O vídeo alcançou 94 mil curtidas. A transmissão também está sendo monetizada, já que durante o vídeo há várias inserções de anúncios. Uma das propagandas exibidas é do programa War Room, de Steve Bannon.

Narrativa de fraude cruza fronteiras e é espalhada também nos Estados Unidos 

Apoiadores do ex-presidente Donald Trump se aproveitaram de postagens de influenciadores bolsonaristas para afirmar que houve fraude nas eleições brasileiras – assim como, dizem eles, houve nas eleições americanas de 2020. A teoria da conspiração levou à invasão do Capitólio e está sendo investigada pelo Congresso americano.   

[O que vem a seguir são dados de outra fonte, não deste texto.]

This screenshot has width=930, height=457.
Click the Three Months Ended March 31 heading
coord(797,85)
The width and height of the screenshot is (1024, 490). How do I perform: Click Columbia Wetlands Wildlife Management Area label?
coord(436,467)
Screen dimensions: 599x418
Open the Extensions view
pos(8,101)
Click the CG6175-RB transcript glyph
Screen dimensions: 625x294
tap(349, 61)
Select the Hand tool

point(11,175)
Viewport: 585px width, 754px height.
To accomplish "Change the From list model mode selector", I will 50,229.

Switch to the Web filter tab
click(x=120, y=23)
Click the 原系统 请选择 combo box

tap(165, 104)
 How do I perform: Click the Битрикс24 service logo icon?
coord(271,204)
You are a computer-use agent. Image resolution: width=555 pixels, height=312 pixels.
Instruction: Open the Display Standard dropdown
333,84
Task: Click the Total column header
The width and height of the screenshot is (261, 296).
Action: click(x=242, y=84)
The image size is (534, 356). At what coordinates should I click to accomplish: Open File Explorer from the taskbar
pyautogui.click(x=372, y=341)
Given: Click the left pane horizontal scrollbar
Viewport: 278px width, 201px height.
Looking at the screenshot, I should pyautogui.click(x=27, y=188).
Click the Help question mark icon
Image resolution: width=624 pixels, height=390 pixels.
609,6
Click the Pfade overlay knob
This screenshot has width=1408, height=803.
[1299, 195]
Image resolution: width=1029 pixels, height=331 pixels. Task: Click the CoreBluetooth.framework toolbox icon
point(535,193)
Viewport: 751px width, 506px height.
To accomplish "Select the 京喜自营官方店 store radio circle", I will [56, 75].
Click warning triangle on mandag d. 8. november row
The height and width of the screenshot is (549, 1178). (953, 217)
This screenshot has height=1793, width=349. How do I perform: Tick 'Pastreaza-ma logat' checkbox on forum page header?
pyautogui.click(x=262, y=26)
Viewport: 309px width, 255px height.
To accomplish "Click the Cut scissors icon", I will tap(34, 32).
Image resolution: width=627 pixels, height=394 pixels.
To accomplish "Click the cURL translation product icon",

Matthew Tyrmand, do Projeto Veritas – que chegou a ser questionado pela PF em Brasília em 7 de setembro de 2021 – se valeu do Twitter para espalhar a versão de fraude no Brasil para um público internacional. Ao longo do fim de semana, retuitou alguns dos principais influenciadores bolsonaristas, como Guilherme Fiuza, Paulo Figueiredo Filho e Allan dos Santos. Ele chegou a retuitar por exemplo um post de Fiuza afirmando que Marcola “defende o voto em Lula”, desinformação que foi retirada do ar a mando do STF.

“Fraude descarada ocorrendo”, escreveu ele, em inglês, postando imagens dos primeiros resultados. “Estatisticamente, não é possível que todos os resultados vão para um lado só”, escreveu, falseando a regra matemática. Ele escreveu ainda que Lula não “pode fazer campanha [nas ruas] por medo de ser chamado de criminoso”.

Steve Bannon também usou a plataforma Gettr para espalhar mentiras contra a candidatura do PT. “Dia importante no Brasil, enquanto Bolsonaro tenta salvar a nação do Lula, que é propriedade do CCP [Partido Comunista Chinês, na sigla em inglês]”, disse Bannon na rede social.

Embora tenham menor alcance, levantamento do Aos Fatos demonstrou que as plataformas Gettr e Rumble mantiveram acesas a desinformação sobre fraude nas urnas e exortação a golpe de estado dos militares. Seus conteúdos, mesmo os mais radicais, são usados para serem compartilhados em grupos de Telegram e WhatsApp, centrais para a disseminação de ideias que não só colocam sob desconfiança as eleições deste ano, como também incentivam golpe de Estado para que o “comunismo” não retorne ao país.

Principal porta-voz dessa ofensiva, o influenciador Allan dos Santos é figura recorrente nos grupos públicos e canais de Telegram monitorados pelo Radar Aos Fatos. Banido do YouTube, Twitter e Twitch, além de serviços como PayPal e Wix, ele é foragido da justiça brasileira nos Estados Unidos e mantém um perfil na Gettr com 195 mil seguidores. Cinco das 10 publicações dessa plataforma que mais circularam no Telegram são do canal dele, com ao menos 84 compartilhamentos no aplicativo e mais de 16.600 visualizações na plataforma.